If necessary, the cors_allowed_origins option can be used to allow other origins.

Since this sounded exactly like what I was seeing (HTTP 400), I quickly added cors_allowed_origins to my Flask config, which fixed the issue using either nginx or caddy. I’m not exactly sure what the issue is, and leaving cros_allowed_origins set to allow all origins sounds like some sort of security issue, but at least this gives me an idea of where the problem lies, and what to research.

Thanks

1 Like

Thanks for following up with the solution! (And yes, allowing all origins could potentially be a security issue depending on… things. Try to be rigorous about which ones are approved.)

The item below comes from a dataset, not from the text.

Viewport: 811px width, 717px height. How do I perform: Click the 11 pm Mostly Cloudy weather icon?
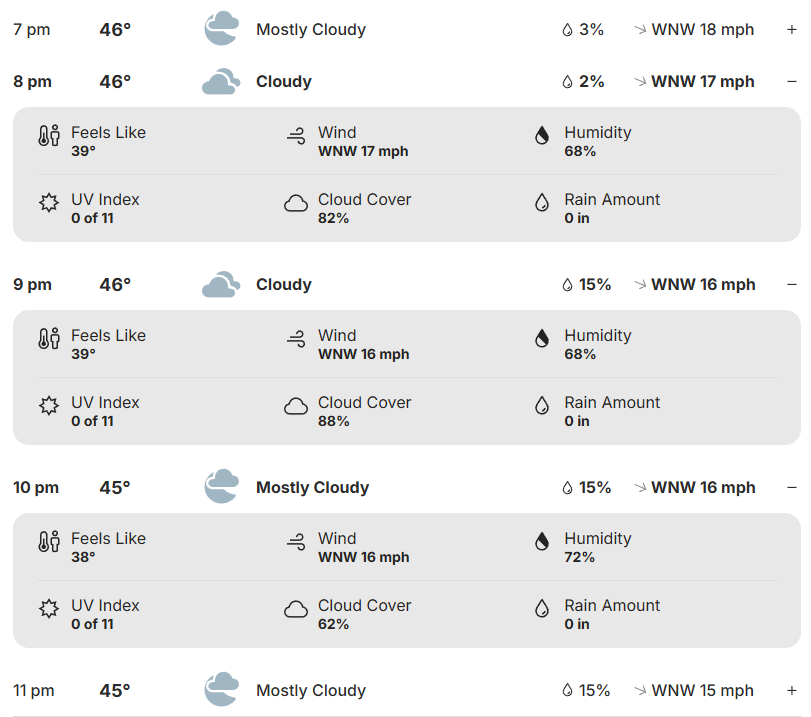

I think it might be ignoring the X-Forwarded-Proto header which would tell Flask what the originating request’s scheme was. Caddy will set that to https when the originating request was over HTTPS. The proxied request is HTTP though, because Caddy terminates TLS.

Or maybe it’s expecting to see X-Forwarded-Proto set to http?

I think you should reach out to them and see how they determine the “the scheme and host of the connection URL” so that you can configure Caddy to send what they expect to see.

Yes - that was part of the problem. It turns out that:

  1. Since Caddy was sending the request to the Nginx process on the upstream server, Nginx needed to pass along the X-Forwarded-Proto that Caddy was setting to Flask (actually to Gunicorn, which passed it to Flask)
  2. Flask needs to be told to not ignore the X-Forwarded-Proto

Everything seems to work now.

Thanks

2 Likes

This topic was automatically closed after 30 days. New replies are no longer allowed.